Drawings and other artwork made by unaccompanied migrant teenagers detained in Tornillo have inspired the "Uncaged Art" exhibit at the University Texas at El Paso's Centennial Museum.
CNN  — 

There is a legend in Guatemala that the quetzal, the national bird, will die of sorrow if it’s put in a cage.

When teens detained at Tornillo, a tent shelter for migrant children in Texas that closed following safety concerns, were asked to make artwork to remind them of their home communities, one drew the Guatemalan bird – a symbol of yearning for freedom and a reminder of a time before confinement.

The quetzal cannot be caged, the child told teachers working at Tornillo.

That drawing and other artwork made by migrant teenagers detained at Tornillo have inspired an “Uncaged Art” exhibit at the Centennial Museum of the University Texas at El Paso (UTEP).

One of the pieces of art on display.

The exhibit showcases artwork by children aged 13-17 from Guatemala, Honduras, El Salvador and other Latin American nations that was made during a multiday art project designed to uplift the children and remind them of their homelands.

“These children created beautiful artwork in undesirable conditions,” museum director Daniel Carey-Whalen told CNN. “There are moments when we see the children’s hopes and dreams, but also see they’re really sad and constricted.”

Workers began discarding the artwork when the US government decided to close the tent encampment in January, according to the museum. But the art was preserved thanks to a local youth pastor who ensured it ended up in the hands of UTEP and El Paso’s Museo Urbano, a museum that preserves borderland history.

“We just want people to know that this happened. This is still happening. We’re incarcerating children,” Carey-Whalen said. “And we can try to sympathize with these children.”

The quetzal bird cannot be caged, one migrant child told social studies teachers working at Tornillo.

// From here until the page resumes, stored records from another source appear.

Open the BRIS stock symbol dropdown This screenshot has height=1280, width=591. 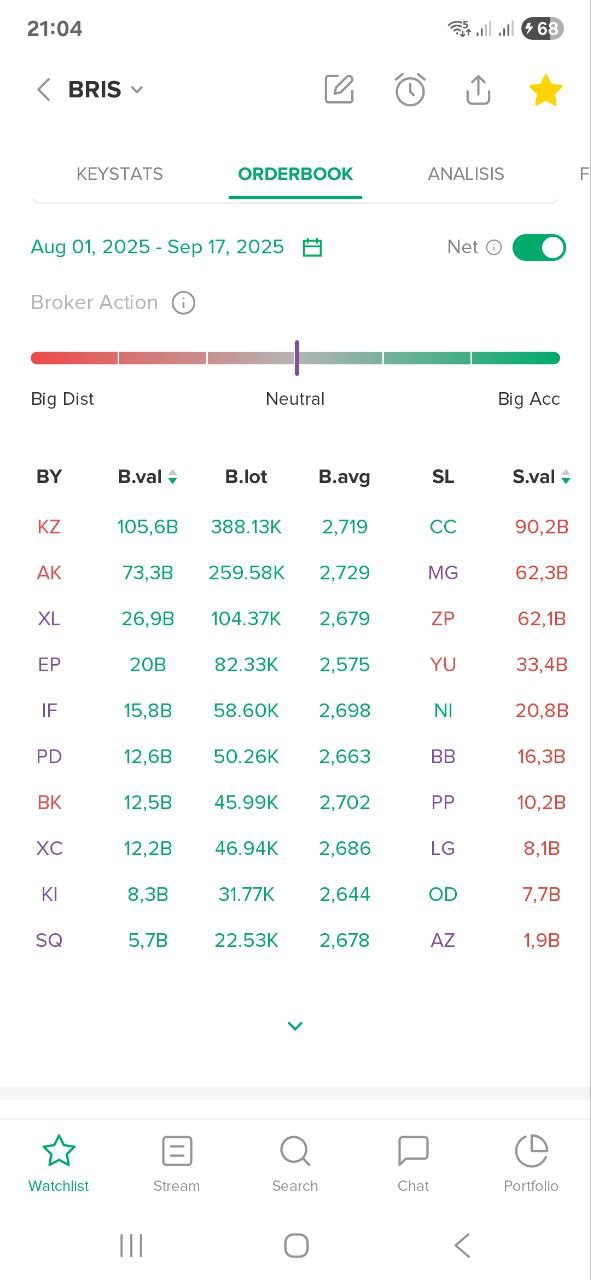[x=106, y=90]
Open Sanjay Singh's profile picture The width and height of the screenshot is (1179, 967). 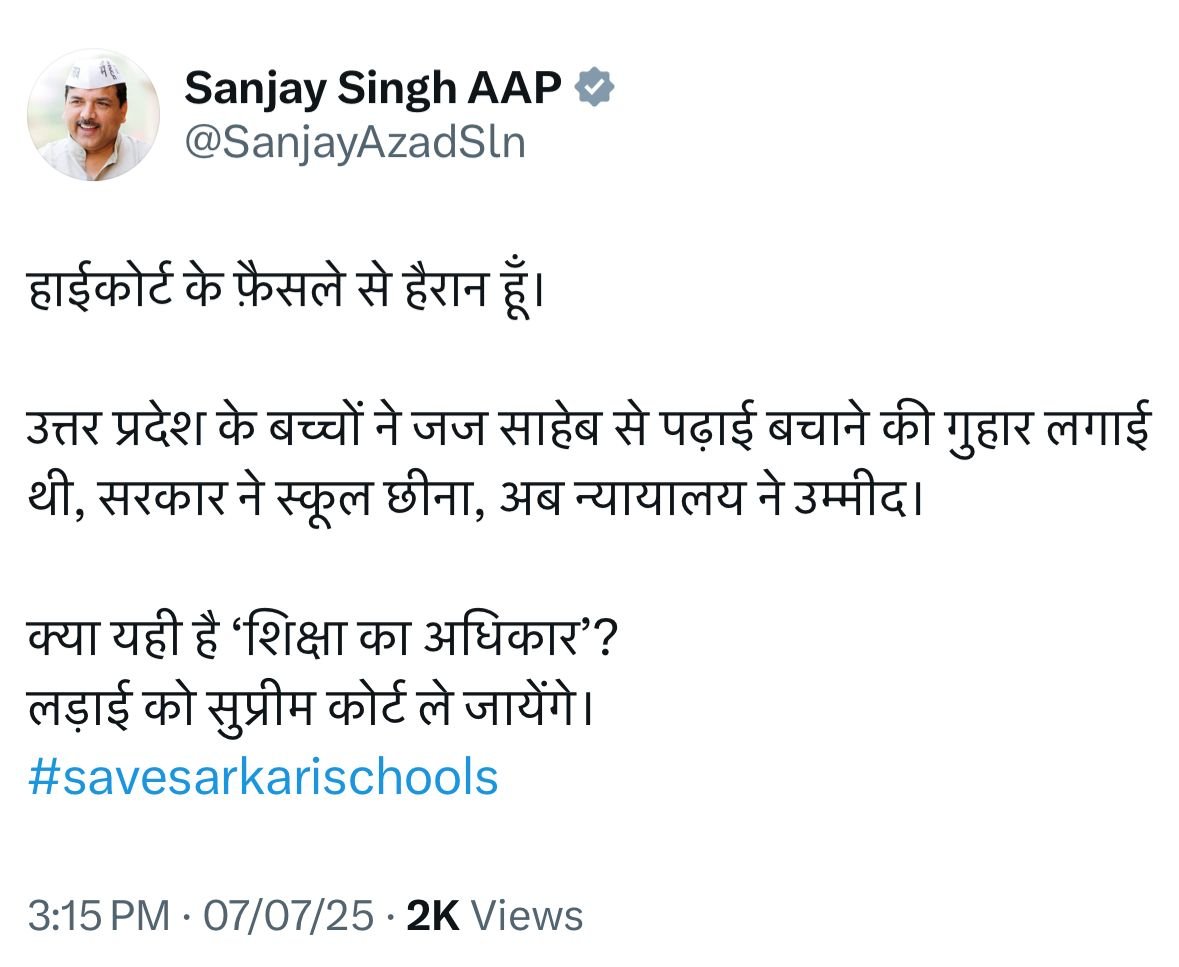coord(93,115)
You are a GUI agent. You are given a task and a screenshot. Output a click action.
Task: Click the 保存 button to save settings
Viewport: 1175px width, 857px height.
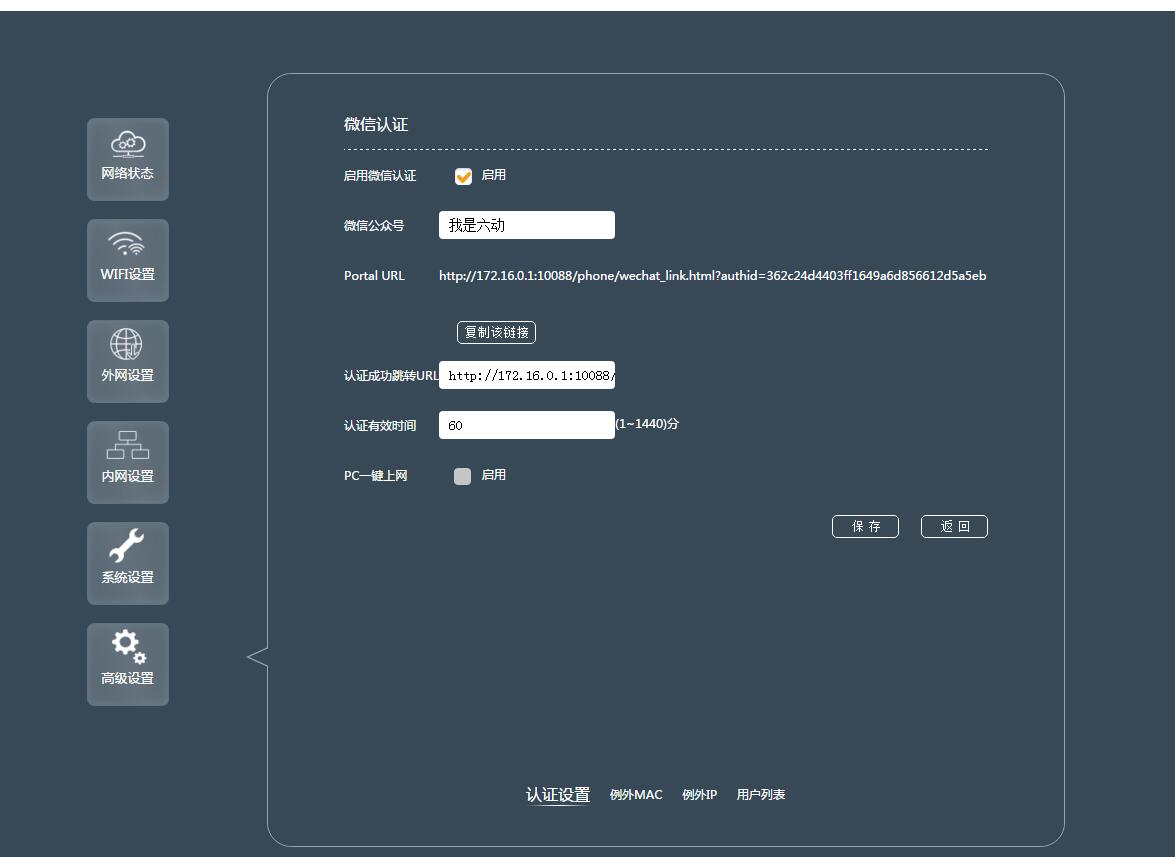click(x=865, y=526)
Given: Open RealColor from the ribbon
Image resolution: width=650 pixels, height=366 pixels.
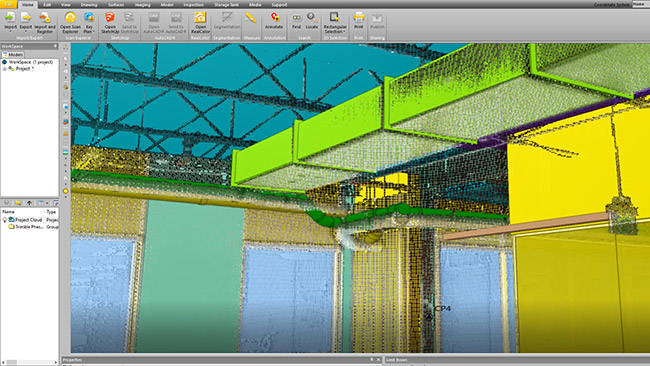Looking at the screenshot, I should [200, 22].
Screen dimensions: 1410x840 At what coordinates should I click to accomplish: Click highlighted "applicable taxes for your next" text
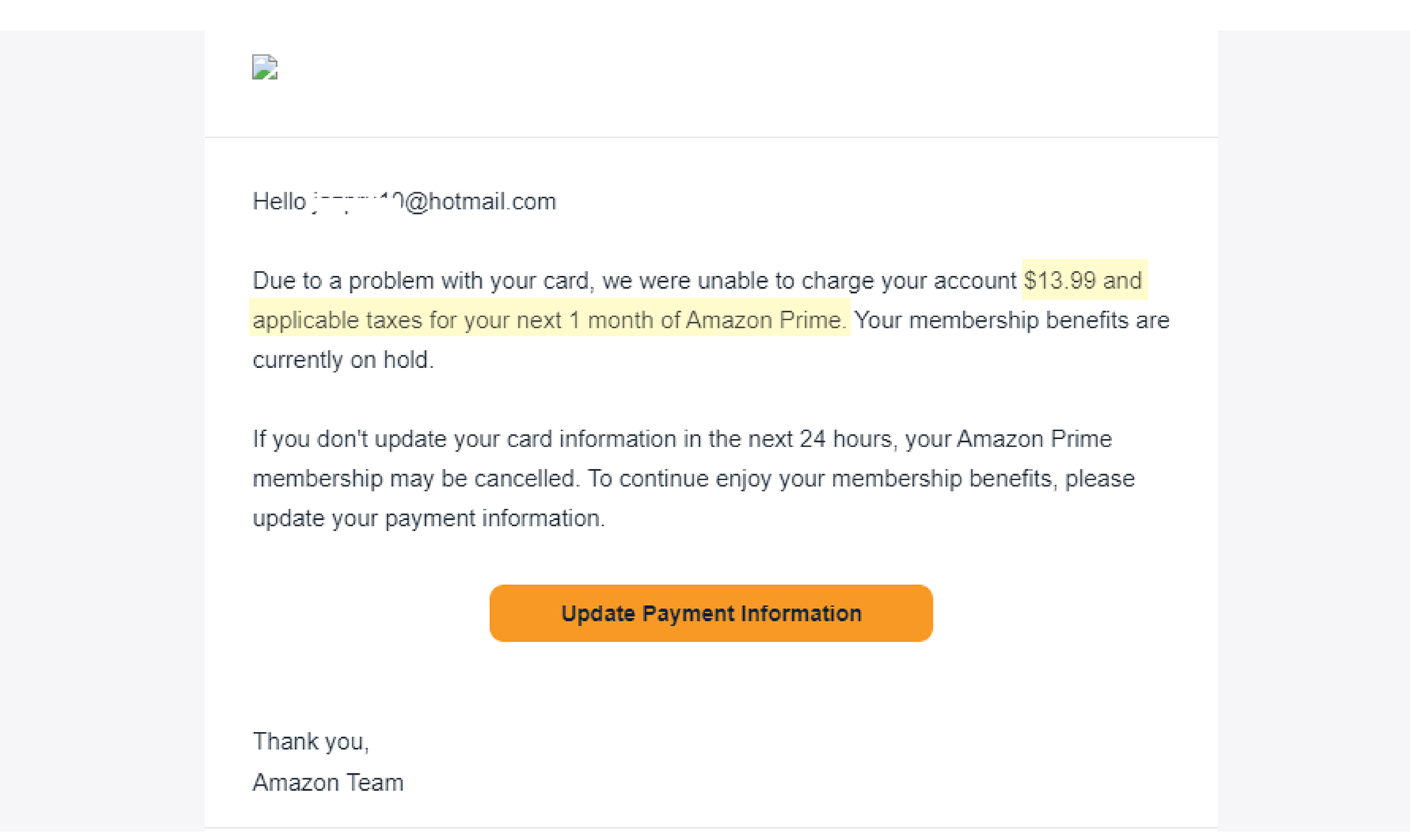[x=407, y=320]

As visitors first walk into the exhibit, the lighting is dim and they’re asked to step through a re-creation of a Tornillo tent. When they reach the artwork, which features bright colors and comforting depictions of parks, towns and animals, the room is illuminated.

Despite the uplifting themes in the artwork, Carey-Whalen said many visitors leave the museum saying they experienced tinges of the sadness and the visceral feeling of confinement. At the exhibit opening, curators asked a 17-year-old migrant who was detained at Tornillo to speak.

“The young man – we couldn’t use his name – but he said, ‘When I see this art, I can see the pain, and I’m reminded of this pain,’ ” the museum director said.

Tornillo housed nearly 3,000 minors at its peak – primarily children who arrived unaccompanied at the border with Mexico, including some who were detained as part of the Trump administration’s family separation practice. Following Health and Human Services reports of “serious safety and health vulnerabilities,” the camp was closed in January and minors were placed with vetted sponsors.

The exhibit at UTEP's Centennial Museum in El Paso will be on display through October.

In conjunction with the children’s artwork that will be displayed until October, the museum opened an exhibit on US intervention in Latin America, curated by history students at UTEP.

“We just need more awareness and more conversation about what’s happening here at the border,” Carey-Whalen said.